March 25, 2016
The four candidates still in the running for the 2016 presidential election have all offered tax reform proposals. These plans have been widely analyzed. The analyses have identified who would pay more, who would pay less, and the projected impact upon the federal tax take (the percent of GDP that the federal tax system brings in). Unfortunately, the analysts have glossed over the only thing that truly matters about any tax plan: its impact upon economic growth.
Growth matters because the future matters, and because both human psychology and the financial markets base their assessments of the present (e.g., are things good or bad; asset market values) largely upon expectations regarding the future.
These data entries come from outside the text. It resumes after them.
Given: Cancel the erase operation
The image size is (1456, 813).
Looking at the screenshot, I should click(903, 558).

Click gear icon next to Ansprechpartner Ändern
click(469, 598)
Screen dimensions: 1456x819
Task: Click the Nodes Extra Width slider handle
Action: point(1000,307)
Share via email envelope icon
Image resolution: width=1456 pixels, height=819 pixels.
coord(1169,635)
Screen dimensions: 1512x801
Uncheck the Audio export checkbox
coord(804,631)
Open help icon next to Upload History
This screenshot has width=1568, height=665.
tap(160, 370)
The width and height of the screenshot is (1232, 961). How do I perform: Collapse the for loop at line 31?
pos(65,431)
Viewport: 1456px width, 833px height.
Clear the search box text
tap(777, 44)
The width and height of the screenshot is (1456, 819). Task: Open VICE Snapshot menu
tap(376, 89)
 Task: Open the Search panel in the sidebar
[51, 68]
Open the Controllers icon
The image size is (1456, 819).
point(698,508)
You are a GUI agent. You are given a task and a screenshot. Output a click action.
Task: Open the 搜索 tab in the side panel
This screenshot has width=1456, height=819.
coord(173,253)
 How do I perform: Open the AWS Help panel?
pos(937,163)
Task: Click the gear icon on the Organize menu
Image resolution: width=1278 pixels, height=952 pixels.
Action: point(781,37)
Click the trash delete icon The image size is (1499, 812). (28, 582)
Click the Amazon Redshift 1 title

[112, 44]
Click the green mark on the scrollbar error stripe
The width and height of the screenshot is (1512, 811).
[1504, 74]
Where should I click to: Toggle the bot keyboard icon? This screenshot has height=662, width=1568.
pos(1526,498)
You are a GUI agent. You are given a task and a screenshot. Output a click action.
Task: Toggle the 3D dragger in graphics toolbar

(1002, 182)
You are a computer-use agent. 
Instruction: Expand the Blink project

Quantitatively, the future is taken into account by performing present value calculations. The financial markets, which finance federal deficits and determine the value of the assets in pension plans, run on present value. And, present value calculations show that the growth rate of real GDP (RGDP) is the only thing that matters at all.
Here is an illustration. Over the entire economic history of the U.S. (1790 - 2015), RGDP growth has averaged 3.66%. If Bernie Sanders, rather than George Washington, had been our first president, and if his socialist economic policies had cost us just 0.1 percentage point of growth (which is the smallest increment that the Bureau of Economic Analysis can measure), 2015 GDP would have been $3.44 trillion (19.2%) lower.